A sequence-to-sequence (seq2seq) generation problem is to translate one sequence in one domain into another sequence in another domain. The classic example is the machine translation problem. For example, translating from English to Chinese

Happy Chinese New Year → 新春快乐

Another example would be a chatbot that responds to input text:

Hello, my cold friend →  Hello, Jian Yan

As you can see, the input sequence does not need to match the output sequence in length. The most common seq2seq method is to use an Encoder-Decoder structure. The concept is relatively simple: the model first translates the input into a “thought vector” and then feed it into the decoder, which would decode it into a sequence of output.

Using the example above:

You may find the model described in very fine details in Keras’ documentation. It is actually quite complicated in that it required the encoder to return sequences as well as the hidden states, which is used to initialize the states for the decoder. Apartment from that, the example in the documentation is quite illustrative.

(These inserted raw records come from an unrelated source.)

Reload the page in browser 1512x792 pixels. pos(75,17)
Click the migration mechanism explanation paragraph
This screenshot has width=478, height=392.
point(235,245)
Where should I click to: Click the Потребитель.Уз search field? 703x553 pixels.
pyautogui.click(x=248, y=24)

you may notice that I used character-level time series instead of word-level. In the example that I will give later, it is perfectly fine as the time series are quite short. In your application, you may find word-level input is better. However, this totally depends on your data. Another thing you may need to pay attention is the length of the time series of your output. Say if you are translating from Chinese (short) to English (much longer than Chinese), you may need to apply other technique such as attention etc.

The point of this blog, though, is not to talk about the encoder-decoder model for you will find an abundance of literature to better understand its design and limitation. Instead, we will focus on a multiple input encoder-decoder model.

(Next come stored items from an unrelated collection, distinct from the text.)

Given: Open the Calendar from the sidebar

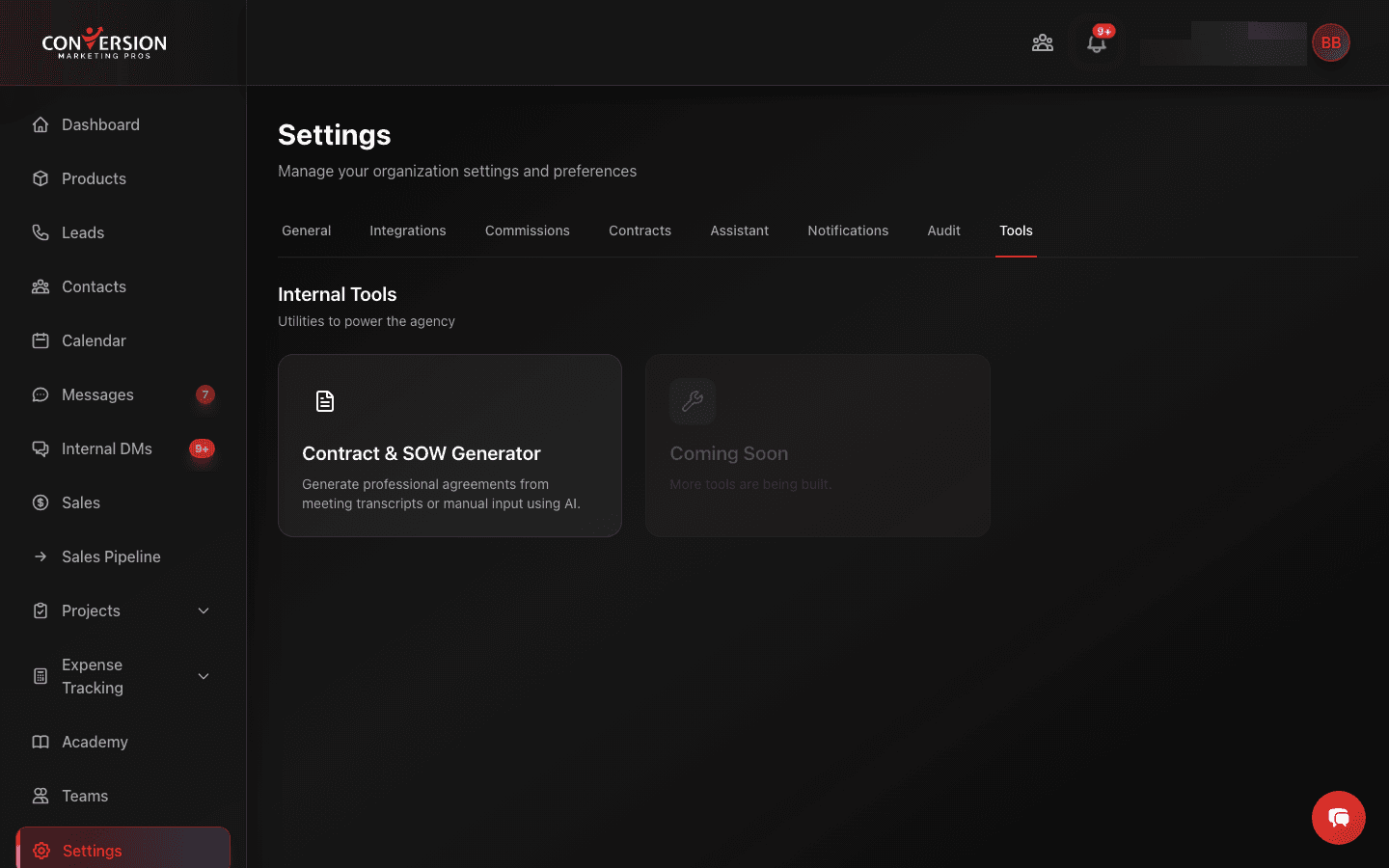Looking at the screenshot, I should (x=94, y=340).
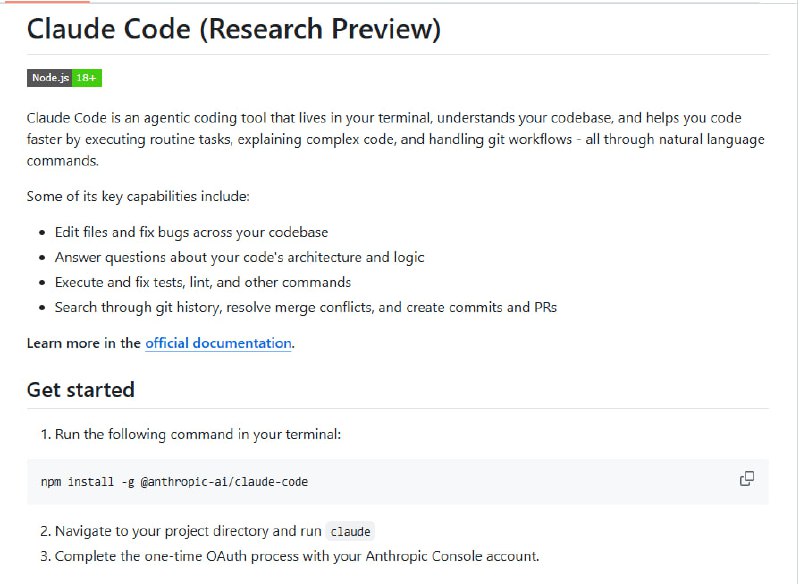The image size is (800, 584).
Task: Click the intro paragraph describing Claude Code
Action: [x=395, y=139]
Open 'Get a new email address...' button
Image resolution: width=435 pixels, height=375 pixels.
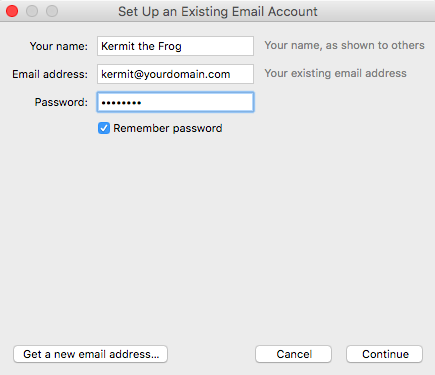coord(90,354)
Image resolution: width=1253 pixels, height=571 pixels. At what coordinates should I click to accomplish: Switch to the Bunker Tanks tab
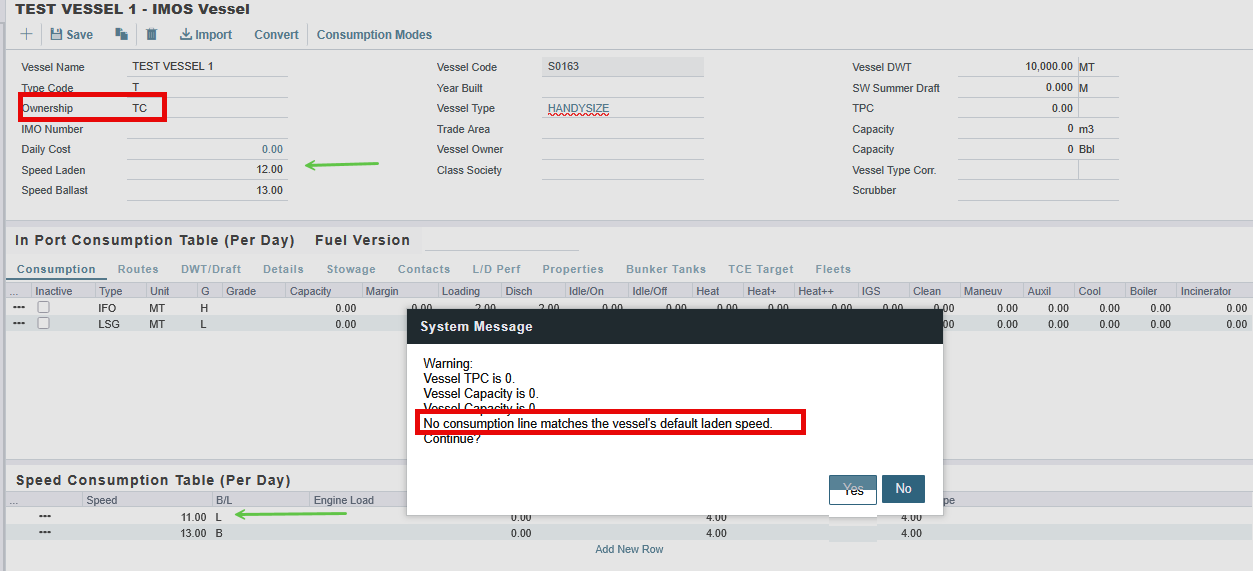click(665, 269)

First, let’s define the problem. I borrowed this problem from Jason Brownlee of https://machinelearningmastery.com and modified it. Say, you have several integers and we are looking for the sum of the integers. Sounds easy? But here is the twist, they are all in textual format. For example,

Input: '1','1','+','1','0','='

It’s easy for the machine to calculate 11+10=21 if they are integers; however, if they are chars and you don’t allow the algorithm to cast the strings into integers, they become a lot harder.

But, wait, didn’t you mention multi-inputs in the title?

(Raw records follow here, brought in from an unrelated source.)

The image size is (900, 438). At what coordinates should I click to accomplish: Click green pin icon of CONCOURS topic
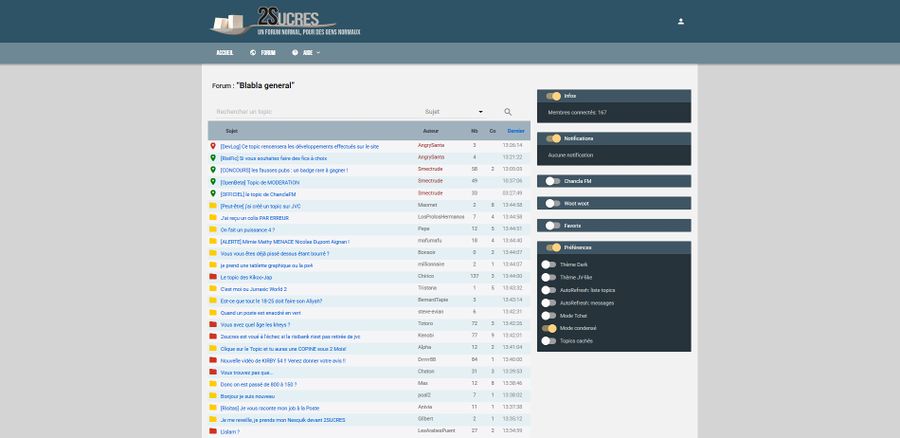213,170
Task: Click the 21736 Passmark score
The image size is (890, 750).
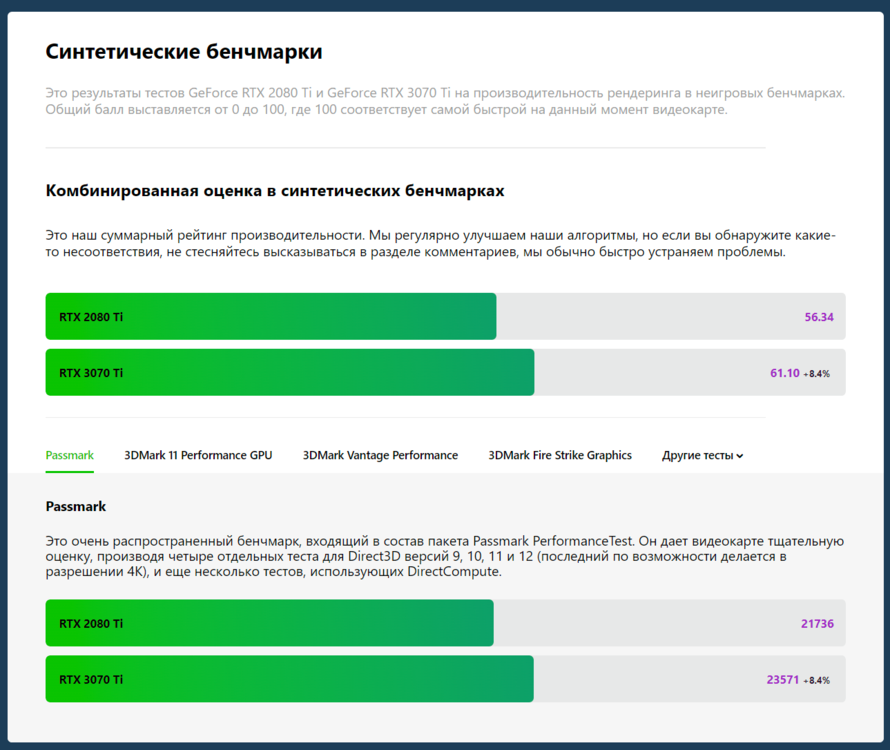Action: click(817, 623)
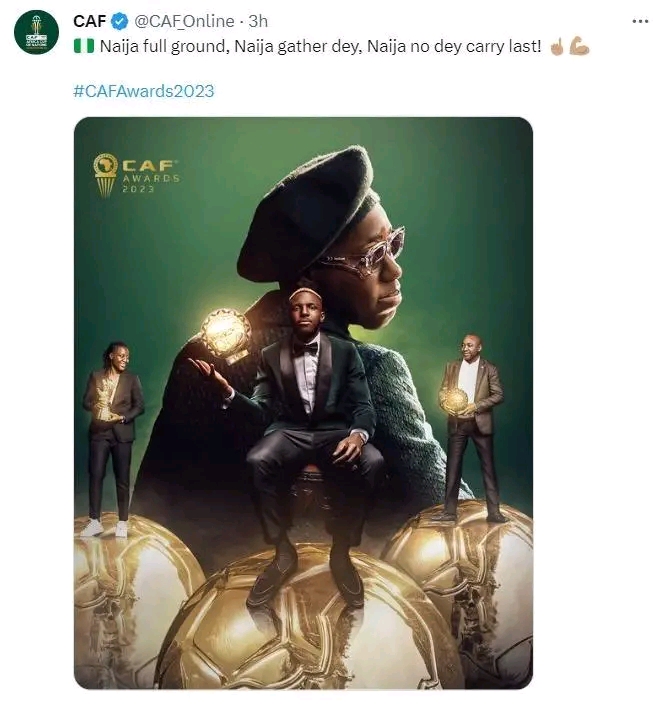Click the glowing trophy above the seated man's hand
Screen dimensions: 653x706
[x=225, y=332]
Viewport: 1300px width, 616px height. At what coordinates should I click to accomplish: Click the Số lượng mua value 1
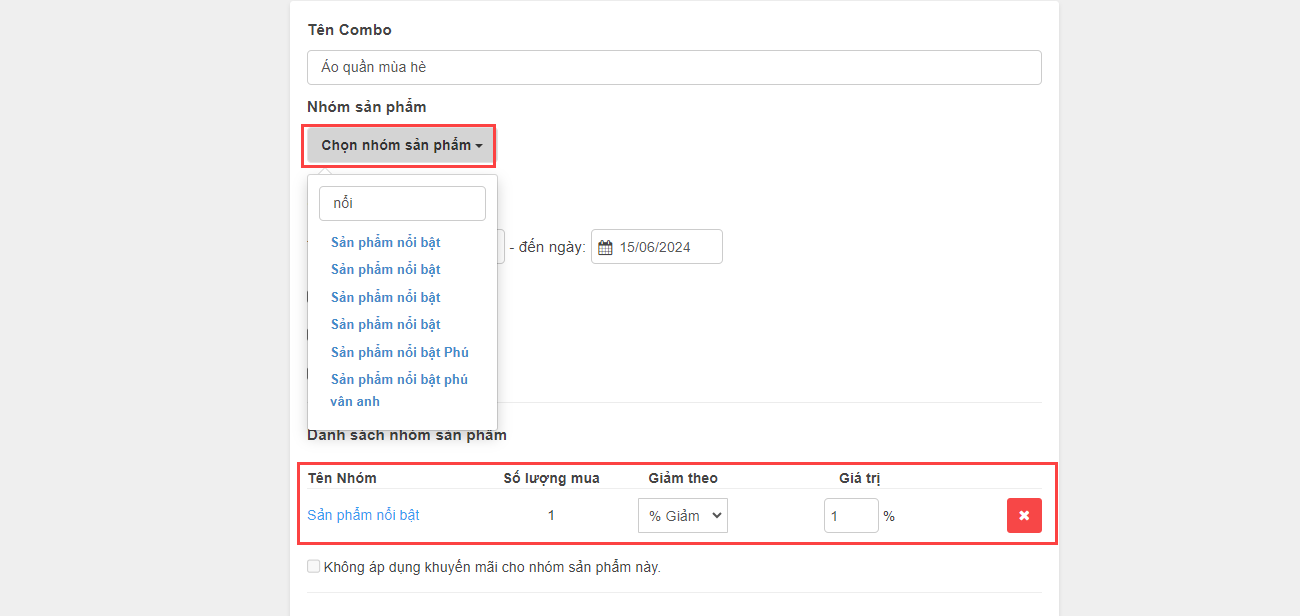point(551,515)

So, let’s give it a twist. We need to let the computer know the base of the calculation. Say, we give it another input to denote the base (binary, octal, decimal, and hexadecimal). So the example turns into:

Input 1: '1','1','+','1','0','='
Input 2: 'b' #binary
Input 1: '1','1','+','1','0','='
Input 2: 'd' #decimal

Most Keras examples on the Internet are about using the Sequential() model. However, it won’t apply in this case. We have two set of inputs and they must both be fed into the neural network concurrently. Furthermore, they don’t have the same dimension. The text input is a 3 dimension input (num_samples x time_series_length x feature_per_step) while the base input is a two dimension (num_samples x categorical_encoding). You can think of this as the two dimensions of the input, similar to images’ channels. However, we cannot apply CNN in this case since 1) they are not the same dimension; 2) we need to have long-term memories to encode and decode sequences. Although, in theory, you can pad the base input to match the dimension and stack CNN on top of LSTM, I am not sure how well the model would perform.

Another thing perhaps you can also try is to append the base sequence to the back of a fixed-length encoding sequence of every character and feed the time series into the LSTM layer or an encoding layer then LSTM layer(s). I am not sure how well that’d perform either.

Back to the model

Keras has functional APIs that allows us to manipulate the layers and model structure in a very refined way and that’s exactly what we will use. So here is the game plan.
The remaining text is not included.